İçlerine ciddî bir endişe çöreklense de, başka çareleri yoktu. Ne yapıp ederek O’nu toplum içinde bitireceklerdi. Bunun için hemen harekete geçtiler. 3

Peygamber Efendimiz, kendisine tâbî olalım diye gönderilmiştir; denenmek için değil! Bin bir türlü entrika ile toplum içinde bozmak için hiç değil.

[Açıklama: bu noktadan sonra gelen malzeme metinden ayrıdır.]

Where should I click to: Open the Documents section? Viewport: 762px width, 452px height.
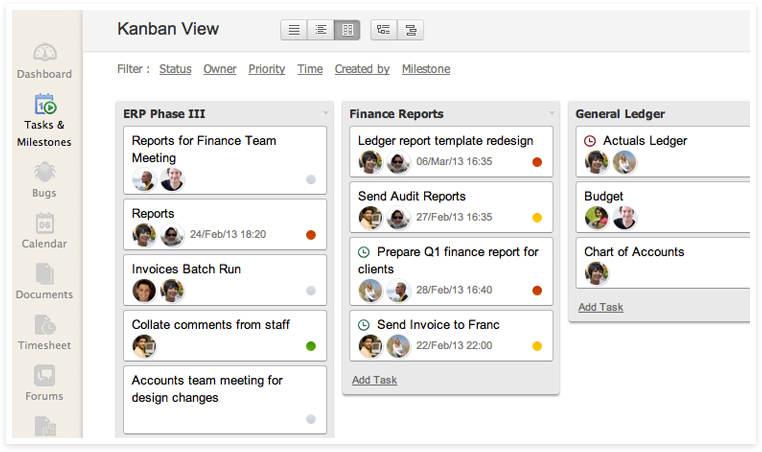pyautogui.click(x=44, y=282)
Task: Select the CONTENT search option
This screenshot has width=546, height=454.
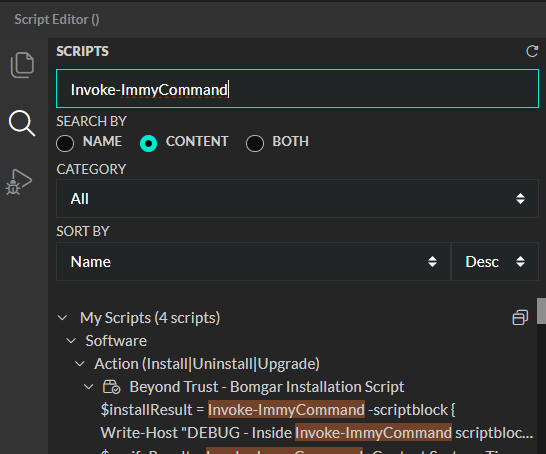Action: click(148, 143)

Peygamberimiz, bize her bakımdan en güzel örnek olan örneğimizdir.

-Sallâllâhu aleyhi ve sellem…-

_________________________

1 İbn-i Hişâm, Sîret-i İbn-i Hişâm, c. 1, s. 321-322.
2 İbn-i Seyyîd, Uyûnu’l-Eser, c. 1, s. 108-109.
3 Ebu’l-Fidâ İbn-i Kesîr, Tefsîr, c. 3, s. 71-72.